El reloj despertador terminaba con el festival de ronquidos de José todos los días a las seis de la mañana, pero andaba loco por adelantarse, cuanto menos, a las cinco. Angustiadas y apenas calientes, las tostadas se lanzaban a su boca para sufrir lo mínimo. La ducha necesitaba convencer a unas cuantas gotas de agua para que saltaran sobre su piel, aunque se peleaban por alcanzar el sumidero antes de que las frotase la esponja, encogida sobre sí misma como un erizo asustado. El espejo se apresuraba a devolver primero su cara y después su cuerpo, si es que no tenía tiempo de empañarse y ahorrarse tal trabajo. Su ropa, ancha y despegada. Sus zapatos, muertos, no decían nada.
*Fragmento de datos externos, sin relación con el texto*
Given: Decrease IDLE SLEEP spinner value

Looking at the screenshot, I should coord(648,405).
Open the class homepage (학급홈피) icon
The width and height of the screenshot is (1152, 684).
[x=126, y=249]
José, cuarentón, delgado y flexible. De pequeño, apodado el bichopalo, conseguía sus cinco minutos de gloria cuando, en los recreos, se contorsionaba formando con su cuerpo posturas imposibles delante de la clase. Después volvía a su oscura existencia, ignorado primero, repudiado más tarde. El motivo: aquel que mueve a los niños, ninguno.
José trabajaba en un banco, en concreto, en el servicio de análisis de hipotecas. Parecía que el proceso de selección para ese puesto hubiera durado una eternidad, pues José era el candidato perfecto. Su severa rectitud en el cumplimiento de las normas, hicieron de él y de su producto, las estrellas de la entidad. Ni un préstamo arriesgado, ni un pobre ayudado, ni un rico decepcionado. De nuevo, el bichopalo, conseguía sus cinco minutos de gloria cuando, tras la firma de algún contrato, el gerente se dignaba a salir de su cuarto de gerente y le felicitaba. Ahora ya no se contorsionaba, sólo tenía una postura y esta era muy rígida y clara. Sin embargo, después volvía a su oscura existencia, ignorado por unos, repudiado por otros. El motivo: el que nace lechón, muere cochino.
José regresaba a su casa sobre las ocho de la tarde, y siempre, siempre, las llaves empezaban a temblar antes de meterse en la cerradura.